# Prompt
Copy out the records from the line containing "Where should I click to: Place" through the line containing "Action: pyautogui.click(x=519, y=17)", inclusive, reproducing each line without any change.

※ ※ ※

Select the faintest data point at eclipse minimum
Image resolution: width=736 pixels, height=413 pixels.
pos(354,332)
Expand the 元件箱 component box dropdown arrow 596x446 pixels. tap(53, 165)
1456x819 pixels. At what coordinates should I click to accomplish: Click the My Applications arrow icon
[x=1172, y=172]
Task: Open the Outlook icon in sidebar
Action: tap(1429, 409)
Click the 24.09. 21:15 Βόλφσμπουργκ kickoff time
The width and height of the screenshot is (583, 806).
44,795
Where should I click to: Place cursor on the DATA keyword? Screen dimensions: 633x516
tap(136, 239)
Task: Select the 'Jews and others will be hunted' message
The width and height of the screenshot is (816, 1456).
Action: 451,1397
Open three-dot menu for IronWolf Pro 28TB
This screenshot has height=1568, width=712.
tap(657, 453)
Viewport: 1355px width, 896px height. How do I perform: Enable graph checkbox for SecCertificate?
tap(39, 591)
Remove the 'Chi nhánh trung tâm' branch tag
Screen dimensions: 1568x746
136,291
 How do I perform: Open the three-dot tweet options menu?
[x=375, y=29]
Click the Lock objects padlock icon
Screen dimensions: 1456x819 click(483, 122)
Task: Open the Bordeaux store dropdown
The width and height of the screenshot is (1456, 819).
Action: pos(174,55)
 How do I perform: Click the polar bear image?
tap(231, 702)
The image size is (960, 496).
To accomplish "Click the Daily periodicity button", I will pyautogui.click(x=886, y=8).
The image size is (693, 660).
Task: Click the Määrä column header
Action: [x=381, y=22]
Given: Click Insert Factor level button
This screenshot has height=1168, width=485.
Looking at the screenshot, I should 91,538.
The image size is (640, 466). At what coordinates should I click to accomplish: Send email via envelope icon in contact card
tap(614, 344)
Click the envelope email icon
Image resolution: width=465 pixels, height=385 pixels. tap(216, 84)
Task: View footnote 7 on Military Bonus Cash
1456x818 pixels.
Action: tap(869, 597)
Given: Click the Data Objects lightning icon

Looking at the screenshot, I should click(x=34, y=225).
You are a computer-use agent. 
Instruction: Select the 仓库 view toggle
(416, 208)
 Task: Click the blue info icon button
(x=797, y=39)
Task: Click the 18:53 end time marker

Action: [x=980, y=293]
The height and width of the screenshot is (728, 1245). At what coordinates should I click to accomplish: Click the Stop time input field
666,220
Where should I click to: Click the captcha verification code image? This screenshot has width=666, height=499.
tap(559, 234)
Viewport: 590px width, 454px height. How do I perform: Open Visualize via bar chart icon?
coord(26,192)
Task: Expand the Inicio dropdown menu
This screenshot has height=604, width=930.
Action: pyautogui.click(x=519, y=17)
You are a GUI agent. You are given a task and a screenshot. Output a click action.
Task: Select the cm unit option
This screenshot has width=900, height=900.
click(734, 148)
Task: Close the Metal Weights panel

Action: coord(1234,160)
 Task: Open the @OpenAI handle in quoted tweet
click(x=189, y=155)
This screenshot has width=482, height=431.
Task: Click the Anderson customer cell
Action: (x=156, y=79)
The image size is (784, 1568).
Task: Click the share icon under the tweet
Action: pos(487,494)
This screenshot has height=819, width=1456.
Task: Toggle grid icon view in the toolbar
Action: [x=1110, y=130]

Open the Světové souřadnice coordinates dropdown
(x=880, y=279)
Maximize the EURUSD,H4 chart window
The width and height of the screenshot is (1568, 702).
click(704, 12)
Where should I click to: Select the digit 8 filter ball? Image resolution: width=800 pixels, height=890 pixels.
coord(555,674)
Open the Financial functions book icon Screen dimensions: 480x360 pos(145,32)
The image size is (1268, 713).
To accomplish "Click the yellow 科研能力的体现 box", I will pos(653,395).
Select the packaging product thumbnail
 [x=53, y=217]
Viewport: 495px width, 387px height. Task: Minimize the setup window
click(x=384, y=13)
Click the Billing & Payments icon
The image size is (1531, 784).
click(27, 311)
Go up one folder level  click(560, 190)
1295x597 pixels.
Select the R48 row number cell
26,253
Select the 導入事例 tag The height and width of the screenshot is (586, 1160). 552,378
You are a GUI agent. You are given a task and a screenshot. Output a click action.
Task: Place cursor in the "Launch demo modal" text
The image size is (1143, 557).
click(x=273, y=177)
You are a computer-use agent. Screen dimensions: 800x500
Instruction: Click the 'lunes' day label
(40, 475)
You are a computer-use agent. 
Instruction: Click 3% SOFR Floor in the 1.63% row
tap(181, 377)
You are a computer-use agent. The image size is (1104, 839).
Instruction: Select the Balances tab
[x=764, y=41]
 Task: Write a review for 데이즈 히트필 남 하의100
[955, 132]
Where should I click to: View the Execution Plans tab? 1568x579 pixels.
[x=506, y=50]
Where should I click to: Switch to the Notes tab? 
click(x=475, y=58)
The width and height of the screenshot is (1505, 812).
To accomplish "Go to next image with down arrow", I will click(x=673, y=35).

※ ※ ※

# Problem solution
Where should I click to: Place cursor on the DATA keyword? Screen dimensions: 633x516
tap(136, 239)
Task: Select the 'Jews and others will be hunted' message
The width and height of the screenshot is (816, 1456).
Action: 451,1397
Open three-dot menu for IronWolf Pro 28TB
This screenshot has height=1568, width=712.
tap(657, 453)
Viewport: 1355px width, 896px height. How do I perform: Enable graph checkbox for SecCertificate?
tap(39, 591)
Remove the 'Chi nhánh trung tâm' branch tag
Screen dimensions: 1568x746
136,291
 How do I perform: Open the three-dot tweet options menu?
[x=375, y=29]
Click the Lock objects padlock icon
Screen dimensions: 1456x819 click(483, 122)
Task: Open the Bordeaux store dropdown
The width and height of the screenshot is (1456, 819).
Action: pos(174,55)
 How do I perform: Click the polar bear image?
tap(231, 702)
The image size is (960, 496).
To accomplish "Click the Daily periodicity button", I will pyautogui.click(x=886, y=8).
The image size is (693, 660).
Task: Click the Määrä column header
Action: [x=381, y=22]
Given: Click Insert Factor level button
This screenshot has height=1168, width=485.
Looking at the screenshot, I should 91,538.
The image size is (640, 466). At what coordinates should I click to accomplish: Send email via envelope icon in contact card
tap(614, 344)
Click the envelope email icon
Image resolution: width=465 pixels, height=385 pixels. tap(216, 84)
Task: View footnote 7 on Military Bonus Cash
1456x818 pixels.
Action: tap(869, 597)
Given: Click the Data Objects lightning icon

Looking at the screenshot, I should click(x=34, y=225).
You are a computer-use agent. 
Instruction: Select the 仓库 view toggle
(416, 208)
 Task: Click the blue info icon button
(x=797, y=39)
Task: Click the 18:53 end time marker

Action: [x=980, y=293]
The height and width of the screenshot is (728, 1245). At what coordinates should I click to accomplish: Click the Stop time input field
666,220
Where should I click to: Click the captcha verification code image? This screenshot has width=666, height=499.
tap(559, 234)
Viewport: 590px width, 454px height. How do I perform: Open Visualize via bar chart icon?
coord(26,192)
Task: Expand the Inicio dropdown menu
This screenshot has height=604, width=930.
Action: pyautogui.click(x=519, y=17)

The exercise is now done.